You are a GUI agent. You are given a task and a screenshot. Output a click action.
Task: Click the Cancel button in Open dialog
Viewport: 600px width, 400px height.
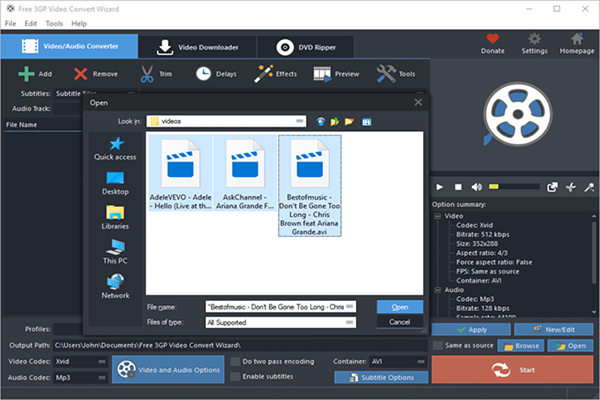pyautogui.click(x=399, y=322)
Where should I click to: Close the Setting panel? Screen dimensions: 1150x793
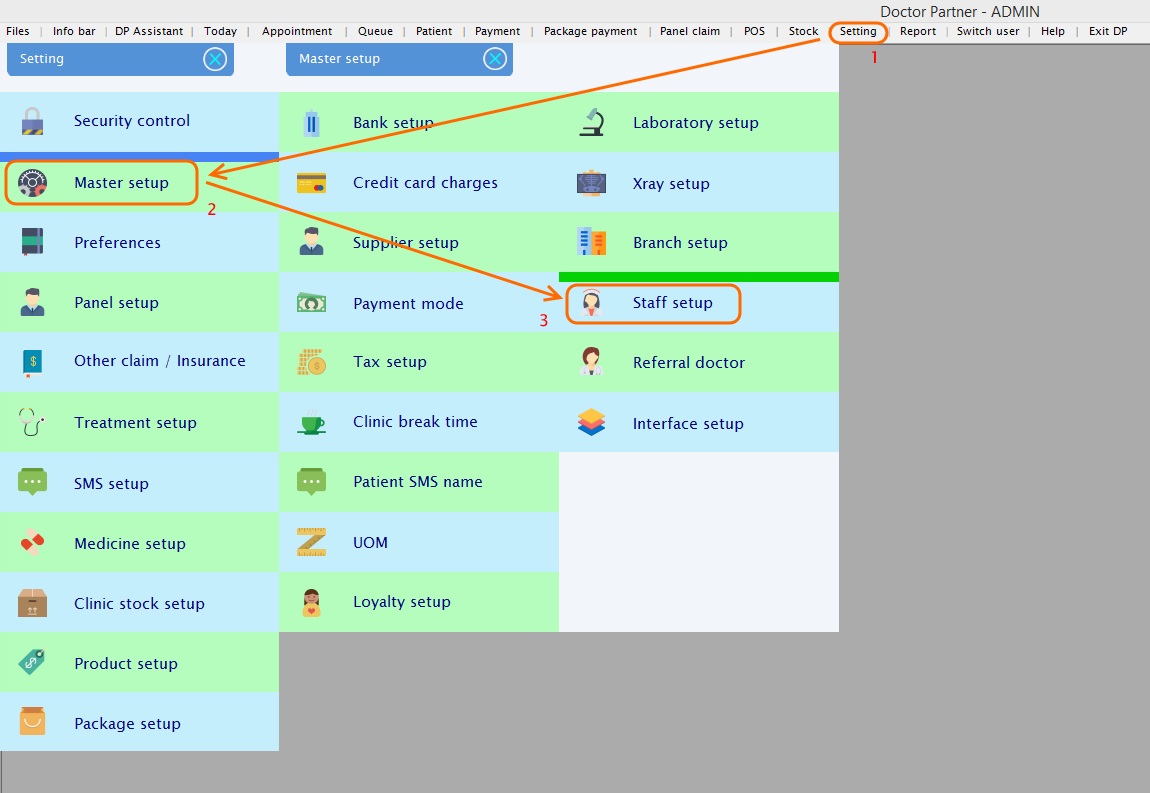click(x=215, y=59)
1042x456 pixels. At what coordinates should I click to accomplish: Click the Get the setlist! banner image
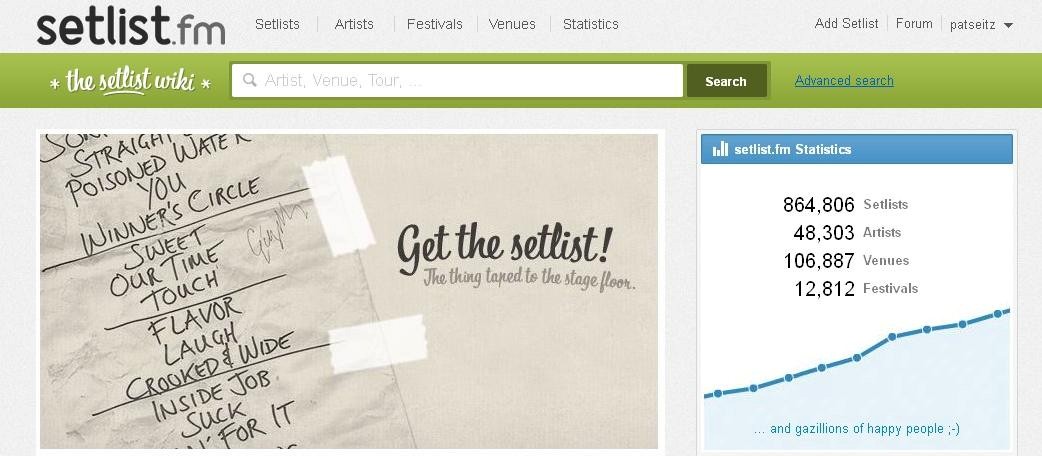pyautogui.click(x=349, y=291)
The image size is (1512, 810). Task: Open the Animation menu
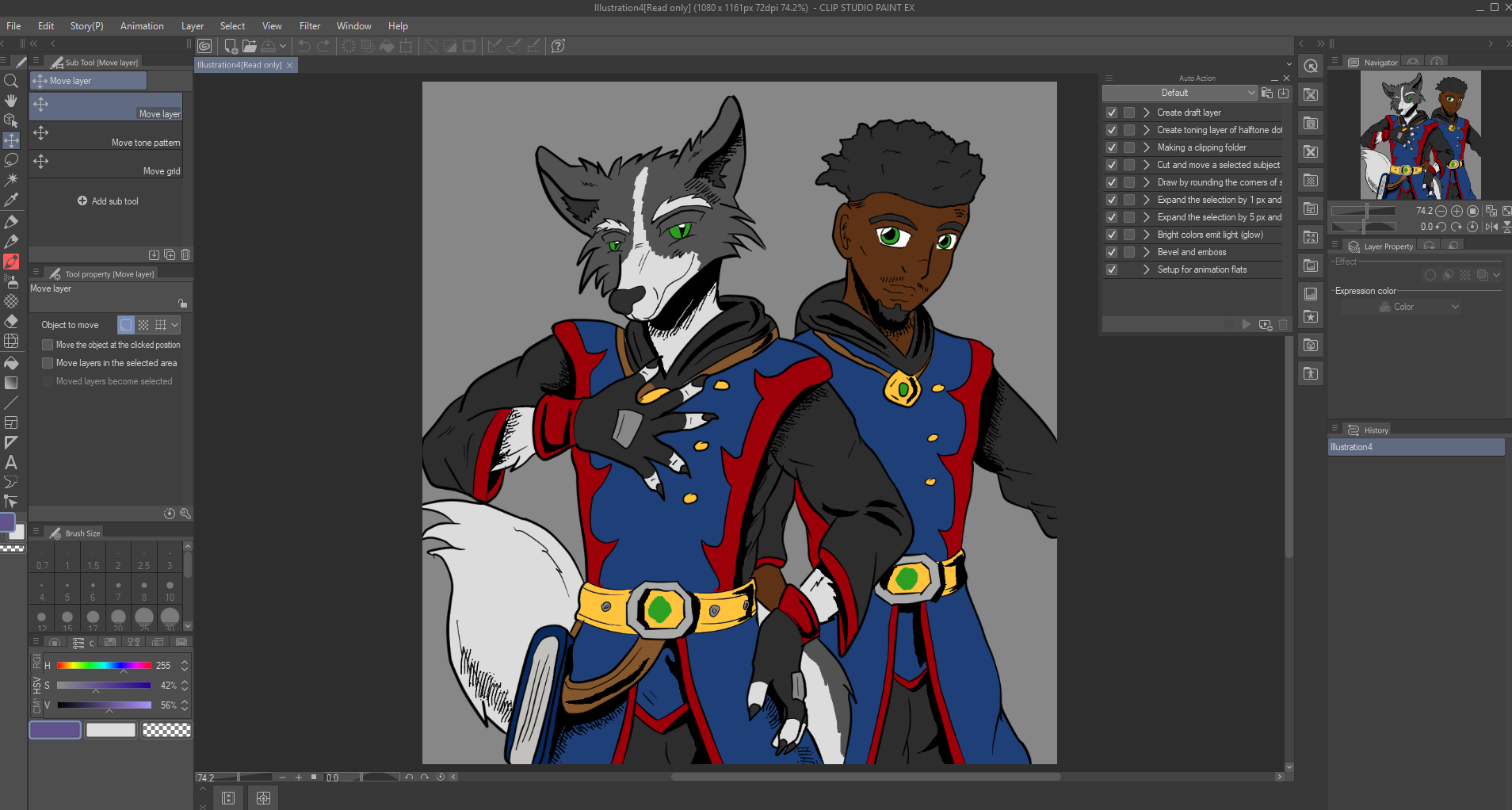[142, 26]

----------

What the task requires:
A faithful copy of all the lines above is needed, with the pictures omitted.

Answer area:
You are a GUI agent. You are given a task and a screenshot. Output a click action.
Task: Click the Cancel button in Open dialog
Viewport: 600px width, 400px height.
pyautogui.click(x=399, y=322)
Where should I click to: Close the Setting panel? Screen dimensions: 1150x793
click(x=215, y=59)
1042x456 pixels. At what coordinates should I click to accomplish: Click the Get the setlist! banner image
pyautogui.click(x=349, y=291)
The image size is (1512, 810). Task: Open the Animation menu
[142, 26]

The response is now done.